In what will soon be the largest school district-owned solar project in New York State, the 2.419 MW solar powered array will generate approximately 2,919,000 Kwh of electricity each year.
School officials said it will produce enough electricity to offset the district’s entire electricity bill through monetary credits, saving the school district approximately $250,000 a year in energy costs.
Two years in the makingAfter developing the concept, the Warwick Valley School Board put the project out to bid in the spring of 2015, and ultimately awarded the project to Con Ed Solutions.
In July of that year, after nearly a year of research, discussions and meetings, the board formally approved plans to build a solar field on approximately ten acres of excess property on the campus of Sanfordville Elementary School.
"Our Board of Education has been very supportive of this project from the beginning, said BOE member David Eaton. "In fact, our school district adopted a policy on sustainability in August 2015."
The planning process took more than two years and the project was approved by New York State in June 2016.
Construction began this week. The project will not displace any playground or athletic areas, and the cross country track will be maintained around the solar field. For the safety of students and to protect the solar panels, the project includes security cameras and fencing around the panels, as well as tree planting along Sanfordville Road.
The solar project is part of an Energy Performance Contract (EPC), approved and aided by the state. It will also qualify for incentives through New York State Energy Research & Development Authority (NYSERDA). As an EPC, the project is required to pay for itself within 18 years.
The development of renewable energy sources has been encouraged Gov. Andrew Cuomo. Overall, state-supported solar power in New York has increased nearly 800 percent from December 2011 to today.

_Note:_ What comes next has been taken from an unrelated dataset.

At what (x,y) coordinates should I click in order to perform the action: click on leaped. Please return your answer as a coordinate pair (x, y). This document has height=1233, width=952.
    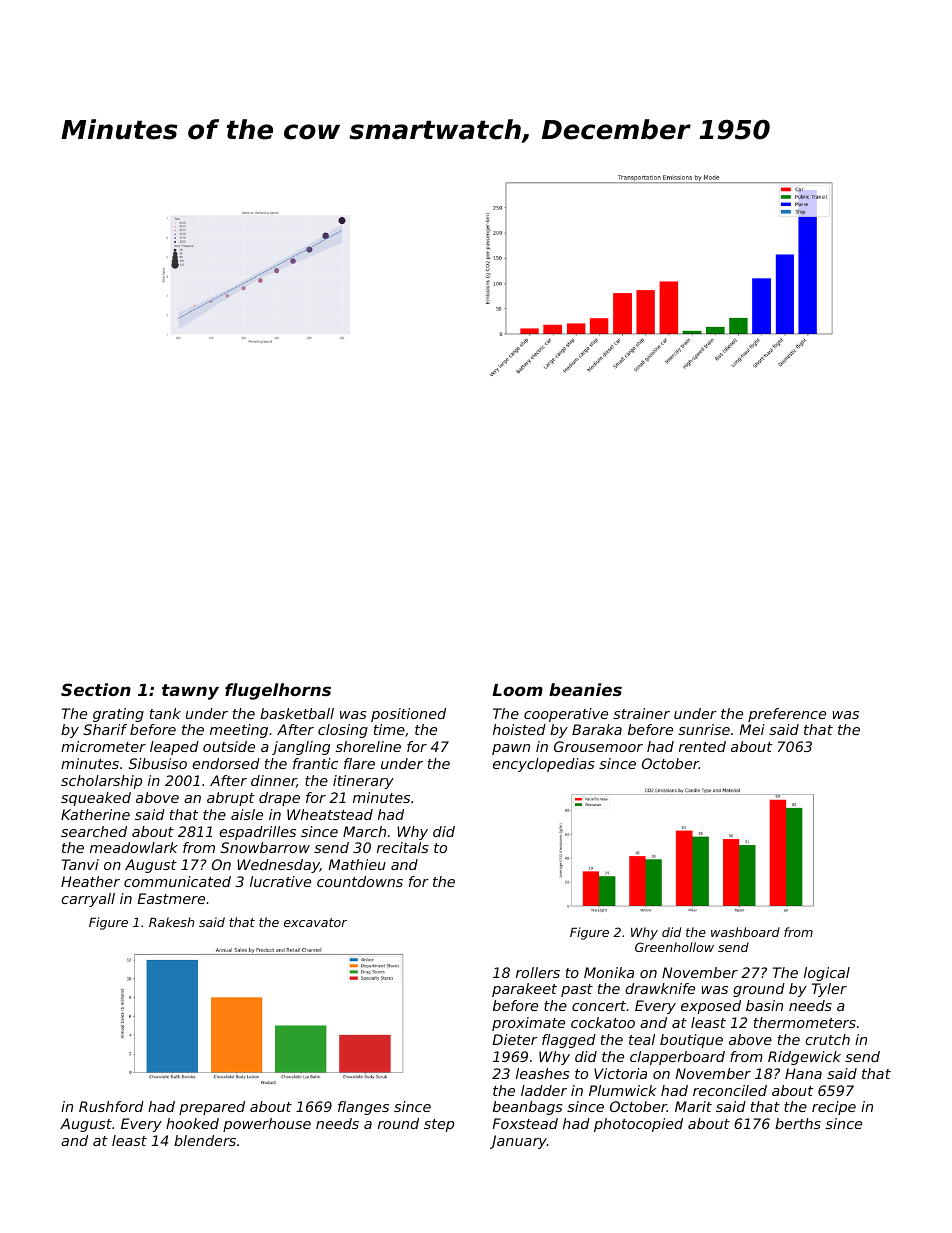
    Looking at the image, I should click on (174, 748).
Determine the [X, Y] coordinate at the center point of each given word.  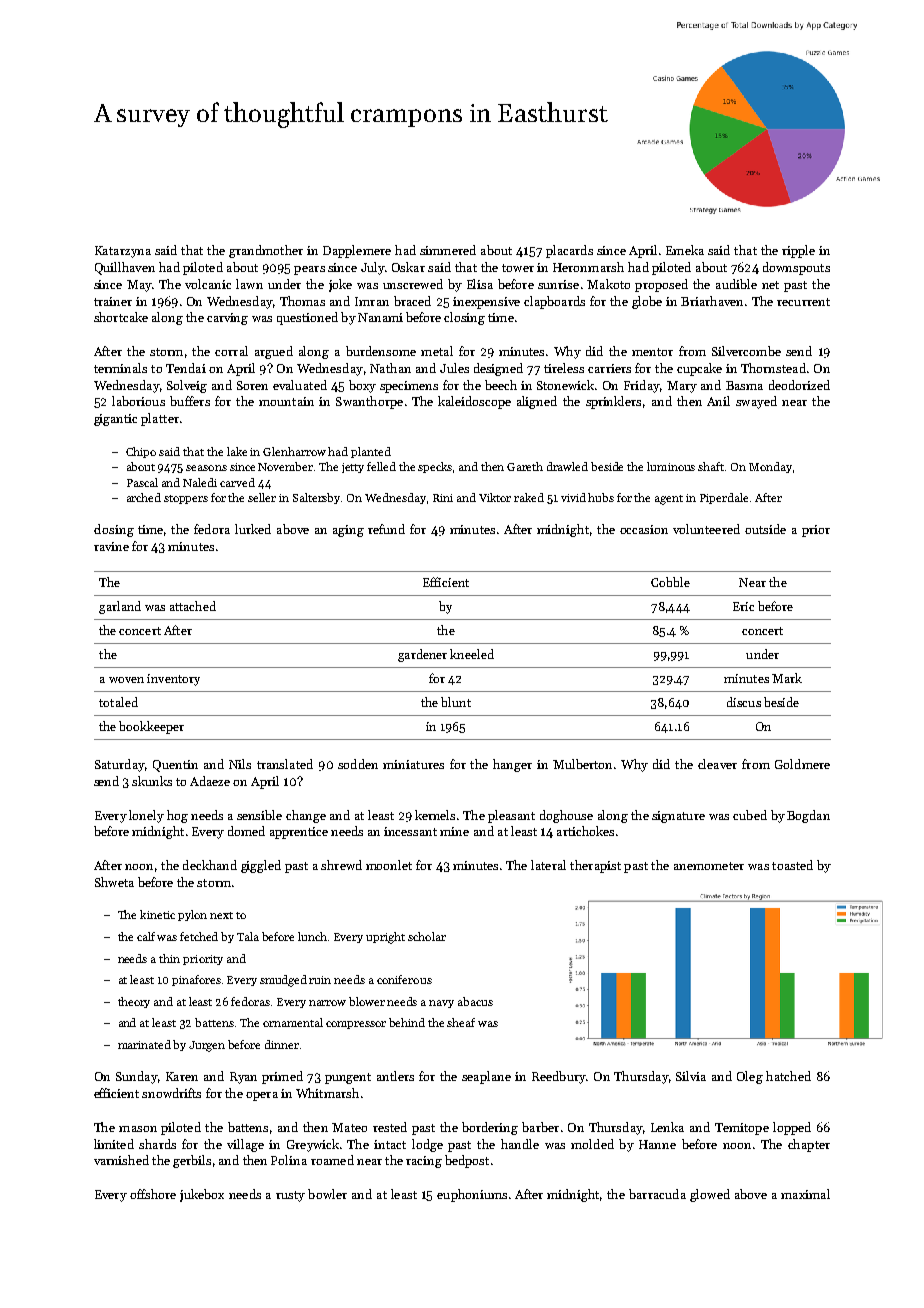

Less overhead, more education“The importance of sustainability and green technology is critical for our schools, our community and the world,” said Assistant Superintendent for Business Timothy Holmes. “Not only are we reducing our carbon footprint, but we’re also lowering the cost of meeting the energy needs of the district.”
With this initiative, the district hopes to eliminate an electric bill altogether, while helping Warwick become a greener community.
“This project will allow us to put more taxpayer money into the actual education of our students and less on overhead costs," said Warwick Superintendent, Dr. David Leach. "We’re also excited about the educational opportunity for our students to learn about renewable energy.”